Sex-based factors, including sex hormones, have a prominent role in hypertension, as supported by the observation of lower BP in premenopausal women and steeper increases in both systolic BP and pulse pressure in postmenopausal women compared with age-matched men [15, 16]. While incident hypertension occurs at faster rates in women than men after middle age [17], women usually show better BP control compared with men [18], although age disparities have been reported. For instance, according to a cross sectional analysis of US primary care clinics, women aged 65–80 years were less likely than men to have controlled hypertension, despite multivariate adjustment [19]. According to our data, more women than men, including those aged 65 years and above, achieved BP values below the recommended target. Women also carried a lower burden of concomitant risk factors and related diseases. Thus, a combination of hormonal, genetic, and environmental factors are likely to contribute to our observations.

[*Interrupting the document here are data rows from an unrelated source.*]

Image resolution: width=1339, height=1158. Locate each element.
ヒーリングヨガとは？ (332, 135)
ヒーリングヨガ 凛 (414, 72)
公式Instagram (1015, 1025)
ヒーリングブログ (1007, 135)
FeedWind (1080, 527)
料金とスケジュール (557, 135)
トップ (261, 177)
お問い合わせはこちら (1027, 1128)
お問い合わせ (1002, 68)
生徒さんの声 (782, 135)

This analysis is not without limitations. Age was collected as a categorical variable above the age of 70 years, thus conditioning the estimation of SCORE2 for older persons (SCORE2-OP [20]). Moreover, limitations of the present data review are, substantially the same of Save Your Heart study, which can be attributed to the lack of statistical adjustments for sex, age and years of diagnosis and to the fact that other factors were not taken into account, particularly behavioural factors that would have been difficult to measure objectively. Furthermore, all clinical parameters were derived from self-analyses and the biological parameters were obtained from capillary blood samples.

5 Conclusions

According to the updated cardiovascular risk assessment parameters and the new definition of the elderly population (characterised by more stringent BP targets), reported in the 2021 European Guidelines for cardiovascular prevention, this secondary analysis showed that the majority of the evaluated population (86.7%) has a high or very high risk of incurring fatal and non-fatal cardiovascular events due to the failure to control risk factors. Improving this aspect should therefore be considered a key goal in the management of patients. The participation of several players such as the specialist doctor, the general practitioner and the pharmacist is thus fundamental. A therapeutic approach in line with the European Guidelines shared between all actors involved and patients, a greater awareness of the latter about their cardiovascular risk, periodic updating of therapies and simplification of treatments when possible are winning strategies to achieve a greater control of risk factors and consequently a reduction of fatal and non-fatal cardiovascular events.